My problem is, what format string should I use? I tried
printf ("%X ", c);
but it gives me "FFFFFFFE3" not "E3".

That tells us that c is signed instead of unsigned. You did not,
however, happen to mention what the type of c is for your snippet.

Generally speaking, remember that it is implementation dependant
as to whether the char type is signed or unsigned, and if you
need one or the other then you should be explicit in your
declarations.

Alternately, cast the value going into printf. For example,

printf( "%02X", (unsigned char) c );
 
B

Ben Bullock

Walter Roberson said:
That tells us that c is signed instead of unsigned. You did not,
however, happen to mention what the type of c is for your snippet.

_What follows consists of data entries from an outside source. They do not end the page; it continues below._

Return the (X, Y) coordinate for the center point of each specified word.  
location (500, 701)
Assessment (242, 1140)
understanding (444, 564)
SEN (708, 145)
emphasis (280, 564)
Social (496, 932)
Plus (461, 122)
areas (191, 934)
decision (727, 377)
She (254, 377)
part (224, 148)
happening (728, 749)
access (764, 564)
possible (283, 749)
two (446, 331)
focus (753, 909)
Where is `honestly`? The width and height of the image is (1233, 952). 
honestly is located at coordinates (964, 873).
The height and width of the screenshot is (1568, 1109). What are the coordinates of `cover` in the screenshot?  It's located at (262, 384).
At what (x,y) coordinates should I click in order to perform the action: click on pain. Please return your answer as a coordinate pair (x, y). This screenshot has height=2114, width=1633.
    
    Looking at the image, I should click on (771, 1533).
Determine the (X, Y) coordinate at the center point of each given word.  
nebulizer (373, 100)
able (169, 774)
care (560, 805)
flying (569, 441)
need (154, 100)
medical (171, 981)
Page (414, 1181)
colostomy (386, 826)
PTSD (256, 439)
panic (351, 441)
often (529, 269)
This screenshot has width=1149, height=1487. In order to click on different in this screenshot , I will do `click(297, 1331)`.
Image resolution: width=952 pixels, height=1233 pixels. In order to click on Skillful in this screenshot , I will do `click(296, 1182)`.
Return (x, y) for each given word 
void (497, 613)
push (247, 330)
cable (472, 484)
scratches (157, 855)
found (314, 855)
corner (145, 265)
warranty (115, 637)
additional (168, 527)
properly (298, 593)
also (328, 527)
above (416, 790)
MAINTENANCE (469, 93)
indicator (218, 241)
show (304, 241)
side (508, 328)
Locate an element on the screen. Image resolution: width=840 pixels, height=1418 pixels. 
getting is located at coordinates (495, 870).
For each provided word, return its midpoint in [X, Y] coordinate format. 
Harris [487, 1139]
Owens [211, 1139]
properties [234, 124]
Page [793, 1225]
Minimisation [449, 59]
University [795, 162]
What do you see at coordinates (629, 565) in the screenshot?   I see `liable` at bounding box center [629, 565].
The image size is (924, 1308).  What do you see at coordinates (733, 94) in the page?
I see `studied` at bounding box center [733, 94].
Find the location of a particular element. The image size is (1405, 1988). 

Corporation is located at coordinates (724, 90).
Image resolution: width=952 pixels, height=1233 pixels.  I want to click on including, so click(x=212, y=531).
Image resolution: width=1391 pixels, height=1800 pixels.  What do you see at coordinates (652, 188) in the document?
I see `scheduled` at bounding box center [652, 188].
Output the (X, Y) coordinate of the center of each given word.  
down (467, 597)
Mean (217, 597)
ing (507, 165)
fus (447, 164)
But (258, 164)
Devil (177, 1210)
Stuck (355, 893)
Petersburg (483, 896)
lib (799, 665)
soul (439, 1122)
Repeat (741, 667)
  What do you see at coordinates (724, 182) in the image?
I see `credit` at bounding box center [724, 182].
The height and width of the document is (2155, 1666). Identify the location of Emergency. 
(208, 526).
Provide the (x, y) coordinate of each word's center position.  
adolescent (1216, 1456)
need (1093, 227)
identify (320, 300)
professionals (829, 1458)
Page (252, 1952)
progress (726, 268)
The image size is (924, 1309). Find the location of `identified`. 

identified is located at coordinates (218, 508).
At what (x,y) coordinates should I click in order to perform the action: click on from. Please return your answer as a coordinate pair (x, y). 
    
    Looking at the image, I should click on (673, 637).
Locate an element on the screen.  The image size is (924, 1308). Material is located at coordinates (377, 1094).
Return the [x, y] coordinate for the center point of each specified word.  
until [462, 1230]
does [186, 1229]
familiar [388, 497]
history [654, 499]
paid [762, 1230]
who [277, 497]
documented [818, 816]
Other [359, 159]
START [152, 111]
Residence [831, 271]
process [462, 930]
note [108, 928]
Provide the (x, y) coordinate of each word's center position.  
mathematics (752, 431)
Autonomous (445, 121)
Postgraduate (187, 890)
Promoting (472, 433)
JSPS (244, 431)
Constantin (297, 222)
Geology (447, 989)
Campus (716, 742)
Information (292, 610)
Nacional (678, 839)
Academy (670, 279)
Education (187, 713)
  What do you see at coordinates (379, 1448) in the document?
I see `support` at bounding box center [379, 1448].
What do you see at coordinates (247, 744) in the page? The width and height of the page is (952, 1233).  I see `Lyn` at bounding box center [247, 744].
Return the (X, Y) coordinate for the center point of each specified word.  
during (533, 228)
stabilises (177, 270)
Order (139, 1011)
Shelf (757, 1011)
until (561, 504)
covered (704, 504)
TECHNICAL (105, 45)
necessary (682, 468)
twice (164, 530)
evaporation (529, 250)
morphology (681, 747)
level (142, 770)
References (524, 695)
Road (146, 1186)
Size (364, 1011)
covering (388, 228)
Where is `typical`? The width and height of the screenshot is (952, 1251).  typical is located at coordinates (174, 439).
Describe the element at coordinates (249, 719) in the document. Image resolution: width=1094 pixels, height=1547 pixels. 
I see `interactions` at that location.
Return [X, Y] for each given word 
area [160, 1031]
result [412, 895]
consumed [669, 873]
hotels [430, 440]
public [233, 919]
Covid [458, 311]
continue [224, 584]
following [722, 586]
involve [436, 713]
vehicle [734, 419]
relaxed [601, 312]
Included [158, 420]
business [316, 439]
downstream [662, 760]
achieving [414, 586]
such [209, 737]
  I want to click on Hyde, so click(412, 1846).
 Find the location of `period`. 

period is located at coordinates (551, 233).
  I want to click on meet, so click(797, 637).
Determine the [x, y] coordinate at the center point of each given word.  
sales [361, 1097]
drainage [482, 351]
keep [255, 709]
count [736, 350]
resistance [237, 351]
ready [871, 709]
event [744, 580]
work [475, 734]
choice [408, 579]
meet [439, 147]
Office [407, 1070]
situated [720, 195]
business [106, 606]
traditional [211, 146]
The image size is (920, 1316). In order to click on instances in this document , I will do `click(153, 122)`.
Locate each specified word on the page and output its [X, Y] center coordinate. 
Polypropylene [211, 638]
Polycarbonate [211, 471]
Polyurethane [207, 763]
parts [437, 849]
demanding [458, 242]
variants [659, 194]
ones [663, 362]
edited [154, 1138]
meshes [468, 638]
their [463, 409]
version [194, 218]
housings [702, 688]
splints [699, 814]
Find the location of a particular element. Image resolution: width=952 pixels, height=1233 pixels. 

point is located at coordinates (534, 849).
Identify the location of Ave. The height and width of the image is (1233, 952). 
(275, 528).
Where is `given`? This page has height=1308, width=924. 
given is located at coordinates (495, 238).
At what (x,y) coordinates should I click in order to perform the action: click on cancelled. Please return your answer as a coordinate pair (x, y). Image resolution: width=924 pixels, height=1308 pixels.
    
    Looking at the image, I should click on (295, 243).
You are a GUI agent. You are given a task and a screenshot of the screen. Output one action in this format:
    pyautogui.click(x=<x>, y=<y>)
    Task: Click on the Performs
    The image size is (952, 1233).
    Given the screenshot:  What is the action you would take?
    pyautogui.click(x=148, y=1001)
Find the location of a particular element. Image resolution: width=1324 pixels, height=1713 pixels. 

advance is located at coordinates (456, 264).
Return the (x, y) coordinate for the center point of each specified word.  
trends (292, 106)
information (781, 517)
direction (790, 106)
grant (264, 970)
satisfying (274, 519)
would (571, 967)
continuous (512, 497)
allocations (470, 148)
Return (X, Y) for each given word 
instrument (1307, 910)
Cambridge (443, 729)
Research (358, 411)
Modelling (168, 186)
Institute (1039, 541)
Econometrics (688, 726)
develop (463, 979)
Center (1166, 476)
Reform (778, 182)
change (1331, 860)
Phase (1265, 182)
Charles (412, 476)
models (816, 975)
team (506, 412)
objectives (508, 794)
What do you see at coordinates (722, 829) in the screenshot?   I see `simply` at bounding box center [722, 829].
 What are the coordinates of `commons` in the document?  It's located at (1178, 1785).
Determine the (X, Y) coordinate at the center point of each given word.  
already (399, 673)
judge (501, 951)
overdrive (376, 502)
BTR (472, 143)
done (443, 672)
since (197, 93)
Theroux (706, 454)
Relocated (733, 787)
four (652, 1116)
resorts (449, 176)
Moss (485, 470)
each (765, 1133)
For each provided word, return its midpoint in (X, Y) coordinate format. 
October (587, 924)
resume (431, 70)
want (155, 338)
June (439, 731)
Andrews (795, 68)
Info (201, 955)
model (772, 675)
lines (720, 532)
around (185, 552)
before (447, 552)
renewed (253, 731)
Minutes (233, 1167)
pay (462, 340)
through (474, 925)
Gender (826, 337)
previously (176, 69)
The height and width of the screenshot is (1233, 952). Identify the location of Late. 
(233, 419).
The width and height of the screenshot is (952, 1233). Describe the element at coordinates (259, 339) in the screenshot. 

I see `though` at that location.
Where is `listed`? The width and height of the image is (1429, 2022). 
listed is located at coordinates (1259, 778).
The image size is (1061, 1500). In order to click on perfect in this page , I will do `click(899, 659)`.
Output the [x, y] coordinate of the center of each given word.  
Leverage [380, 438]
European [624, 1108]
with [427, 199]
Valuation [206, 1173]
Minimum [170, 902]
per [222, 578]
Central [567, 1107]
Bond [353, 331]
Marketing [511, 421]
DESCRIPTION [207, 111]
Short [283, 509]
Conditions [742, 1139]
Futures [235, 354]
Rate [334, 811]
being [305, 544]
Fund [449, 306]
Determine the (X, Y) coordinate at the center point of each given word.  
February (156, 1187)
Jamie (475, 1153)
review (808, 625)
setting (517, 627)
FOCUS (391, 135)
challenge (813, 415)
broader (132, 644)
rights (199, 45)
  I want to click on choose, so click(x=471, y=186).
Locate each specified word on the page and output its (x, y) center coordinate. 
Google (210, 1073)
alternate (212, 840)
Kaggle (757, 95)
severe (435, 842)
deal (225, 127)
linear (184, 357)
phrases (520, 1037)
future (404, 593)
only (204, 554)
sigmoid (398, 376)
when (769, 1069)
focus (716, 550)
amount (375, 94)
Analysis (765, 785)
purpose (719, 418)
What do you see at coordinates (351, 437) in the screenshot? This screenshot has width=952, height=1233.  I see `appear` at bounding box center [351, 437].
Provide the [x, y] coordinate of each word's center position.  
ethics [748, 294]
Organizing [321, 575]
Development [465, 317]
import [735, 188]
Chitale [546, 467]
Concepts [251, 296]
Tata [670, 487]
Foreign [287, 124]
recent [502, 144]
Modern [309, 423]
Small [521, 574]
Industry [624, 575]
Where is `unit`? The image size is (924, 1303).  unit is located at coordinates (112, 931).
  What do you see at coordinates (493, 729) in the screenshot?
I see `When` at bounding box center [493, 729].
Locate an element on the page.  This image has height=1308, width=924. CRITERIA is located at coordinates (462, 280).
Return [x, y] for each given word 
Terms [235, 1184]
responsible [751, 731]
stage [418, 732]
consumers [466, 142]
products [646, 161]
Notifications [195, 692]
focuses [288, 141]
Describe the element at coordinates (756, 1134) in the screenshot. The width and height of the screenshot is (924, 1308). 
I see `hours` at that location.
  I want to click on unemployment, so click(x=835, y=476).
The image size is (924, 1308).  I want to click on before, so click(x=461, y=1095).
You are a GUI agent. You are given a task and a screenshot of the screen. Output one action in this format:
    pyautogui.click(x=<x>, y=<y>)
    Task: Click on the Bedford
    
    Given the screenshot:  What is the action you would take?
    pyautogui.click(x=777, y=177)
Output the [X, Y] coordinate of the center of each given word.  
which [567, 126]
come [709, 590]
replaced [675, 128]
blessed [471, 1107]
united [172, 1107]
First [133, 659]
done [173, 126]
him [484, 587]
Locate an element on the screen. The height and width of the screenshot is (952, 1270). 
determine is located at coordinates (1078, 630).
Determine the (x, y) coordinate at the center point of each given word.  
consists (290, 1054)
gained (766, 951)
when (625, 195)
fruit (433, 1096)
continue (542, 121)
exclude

Sorry, it's actually "char * utf" and "c" is actually "utf" where "i" is
an int.

I'm trying to print search strings like this:

http://images.google.com/images?q=金文体&hl=en

This is for a (C generated) web page:

http://www.sljfaq.org/afaq/calligraphy.html

(NB At the moment the links from that page to Google Images don't work.)
Generally speaking, remember that it is implementation dependant
as to whether the char type is signed or unsigned, and if you
need one or the other then you should be explicit in your
declarations.

Alternately, cast the value going into printf. For example,

printf( "%02X", (unsigned char) c );

Thanks, that looks like the right answer, I'll try it.

Have a nice Thursday,

Ben.
 
S

Sorav Bansal

My problem is, what format string should I use? I tried
printf ("%X ", c);
printf("%hhx",c) should do what you are looking for. 'hh' is a length
modifier that corresponds to the length of a signed/unsigned character.
See "man printf" for more details.

hth
-sorav
 
B

Ben Bullock

Sorav Bansal said:
printf("%hhx",c) should do what you are looking for. 'hh' is a length
modifier that corresponds to the length of a signed/unsigned character.
See "man printf" for more details.

Thanks very much, I'll try that.
 
W

Walter Roberson

printf("%hhx",c) should do what you are looking for. 'hh' is a length
modifier that corresponds to the length of a signed/unsigned character.
See "man printf" for more details.

Is hh perhaps a C99-ism? I do not see it on my C89 system.
I do see h (single-h) there: %hx would correspond to unsigned short.
 
R

Robert Gamble

Walter said:
Is hh perhaps a C99-ism? I do not see it on my C89 system.
I do see h (single-h) there: %hx would correspond to unsigned short.

Yes, the hh modifier was introduced in C99. %hhx would correspond to
unsigned char.

Robert Gamble
 
C

Chris Croughton

Is hh perhaps a C99-ism? I do not see it on my C89 system.
I do see h (single-h) there: %hx would correspond to unsigned short.

It is, and so can't be depended on unless you know that the library (not
just the compiler) supports it. Since many compilers (especially on
Unix systems) use the system's library the version of the compiler and
that of the library often don't match (and there is no way to determine
automatically which functionality may be missing without doing very
extensive -- and expensive -- testing).